Accumulating evidence suggests that common genetic factors are shared among mental disorders, especially SCZ, bipolar disorder (BP) and ASD36,37. Abnormalities of brain morphology and function have been observed in SCZ, BP and ASD38,39,40,41,42,43,44,45,46,47,48,49,50, supporting aberrant neurodevelopment as the pathogenic mechanism of these disorders. The ZNF804A gene was first identified as a schizophrenia susceptibility gene at a genome-wide level51 and was subsequently reported to be associated with other psychiatric disorders such as bipolar disorder, autism spectrum disorder and heroin addiction6,22,51,52,53,54. As a transcription factor, ZNF804A may regulate neurodevelopment-related genes and therefore contributes to the pathogenesis of the disorders.

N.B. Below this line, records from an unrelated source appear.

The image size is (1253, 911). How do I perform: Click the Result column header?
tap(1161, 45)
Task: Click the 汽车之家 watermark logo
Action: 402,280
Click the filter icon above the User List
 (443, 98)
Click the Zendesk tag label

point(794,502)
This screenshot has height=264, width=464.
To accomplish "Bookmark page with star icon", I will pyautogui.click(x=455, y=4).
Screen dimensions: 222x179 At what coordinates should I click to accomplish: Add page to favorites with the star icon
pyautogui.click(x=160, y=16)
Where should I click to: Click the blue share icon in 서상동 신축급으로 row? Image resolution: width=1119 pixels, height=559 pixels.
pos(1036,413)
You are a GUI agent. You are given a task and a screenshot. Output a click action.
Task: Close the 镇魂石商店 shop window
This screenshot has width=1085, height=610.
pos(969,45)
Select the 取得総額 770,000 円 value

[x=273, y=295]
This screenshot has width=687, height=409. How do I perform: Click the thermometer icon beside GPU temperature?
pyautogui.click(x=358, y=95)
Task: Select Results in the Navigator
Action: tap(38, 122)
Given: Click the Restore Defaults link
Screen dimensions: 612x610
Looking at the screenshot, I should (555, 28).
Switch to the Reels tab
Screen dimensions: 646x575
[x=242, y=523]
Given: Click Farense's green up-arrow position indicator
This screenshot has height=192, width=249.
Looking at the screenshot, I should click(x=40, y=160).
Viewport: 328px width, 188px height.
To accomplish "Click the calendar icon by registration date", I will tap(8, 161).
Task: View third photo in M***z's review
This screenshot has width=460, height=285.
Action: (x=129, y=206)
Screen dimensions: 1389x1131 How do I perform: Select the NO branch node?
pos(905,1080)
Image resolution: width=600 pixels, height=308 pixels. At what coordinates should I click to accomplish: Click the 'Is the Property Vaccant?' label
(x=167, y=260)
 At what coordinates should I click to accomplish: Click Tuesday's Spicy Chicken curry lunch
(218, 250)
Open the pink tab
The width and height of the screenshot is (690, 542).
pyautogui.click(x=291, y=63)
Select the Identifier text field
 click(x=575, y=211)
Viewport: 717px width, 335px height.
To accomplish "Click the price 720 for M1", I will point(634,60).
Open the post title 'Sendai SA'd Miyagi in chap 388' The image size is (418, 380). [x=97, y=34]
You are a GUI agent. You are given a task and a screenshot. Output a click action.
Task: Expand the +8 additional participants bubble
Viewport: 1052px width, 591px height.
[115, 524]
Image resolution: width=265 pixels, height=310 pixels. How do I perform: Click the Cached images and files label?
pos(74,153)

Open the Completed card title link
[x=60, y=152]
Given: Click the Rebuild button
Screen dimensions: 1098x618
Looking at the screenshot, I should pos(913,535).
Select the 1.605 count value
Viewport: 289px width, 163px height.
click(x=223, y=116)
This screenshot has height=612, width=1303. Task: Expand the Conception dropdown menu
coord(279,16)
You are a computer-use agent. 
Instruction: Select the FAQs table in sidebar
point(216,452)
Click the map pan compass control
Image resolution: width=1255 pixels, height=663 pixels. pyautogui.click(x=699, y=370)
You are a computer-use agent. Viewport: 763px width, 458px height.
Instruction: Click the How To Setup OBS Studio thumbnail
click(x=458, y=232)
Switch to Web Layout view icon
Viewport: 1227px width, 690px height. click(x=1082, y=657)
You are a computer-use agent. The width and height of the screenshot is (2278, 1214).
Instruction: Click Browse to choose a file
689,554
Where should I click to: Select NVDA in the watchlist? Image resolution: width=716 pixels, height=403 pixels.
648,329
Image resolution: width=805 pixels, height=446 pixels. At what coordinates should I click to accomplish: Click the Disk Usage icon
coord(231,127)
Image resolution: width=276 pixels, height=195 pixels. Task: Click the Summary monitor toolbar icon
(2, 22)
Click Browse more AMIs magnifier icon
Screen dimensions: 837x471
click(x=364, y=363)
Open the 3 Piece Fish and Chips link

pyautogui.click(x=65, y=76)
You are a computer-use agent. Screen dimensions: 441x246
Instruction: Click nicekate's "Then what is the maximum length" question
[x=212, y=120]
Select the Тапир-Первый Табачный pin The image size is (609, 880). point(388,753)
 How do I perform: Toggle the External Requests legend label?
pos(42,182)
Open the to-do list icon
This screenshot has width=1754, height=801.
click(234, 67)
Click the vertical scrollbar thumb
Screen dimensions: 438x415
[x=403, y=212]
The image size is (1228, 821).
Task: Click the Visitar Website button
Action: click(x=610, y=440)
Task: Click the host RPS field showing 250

Magnetic resonance imaging (MRI), cellular experiments and neurological data have shown that ZNF804A variants lead to brain structure and function changes26,55. The expression levels of genes that are involved in neurodevelopment and brain function such as SNAP25, NLGN4, COMT and DRD2 are affected by ZNF804A17,18,22. In this study, we identified a promoter SNP, rs10497655, associated with ASD. Subsequently, in vivo and in vitro experiments showed that this variant alters the binding affinity for the environmental-sensitive regulation factor HSF2, and influences the allelic expression levels of ZNF804A. To our knowledge, this was the first experiment to elucidate the process in which a disease-associated SNP in the ZNF804A gene affects the level of ZNF804A expression by binding with the upstream regulation factor HSF2. Our findings provide new insights into the role of ZNF804A polymorphisms in the pathogenesis of psychiatric disorders.

Our findings support that ZNF804A is a risk gene for ASD in Han Chinese populations. The newly identified functional SNP (rs10497655) alters the binding affinity to for an the environmental- sensitive regulation factor HSF2, and influences allelic expression levels of ZNF804A. We provide the new evidence that ZNF804A genetic variants contribute to the susceptibility to ASD.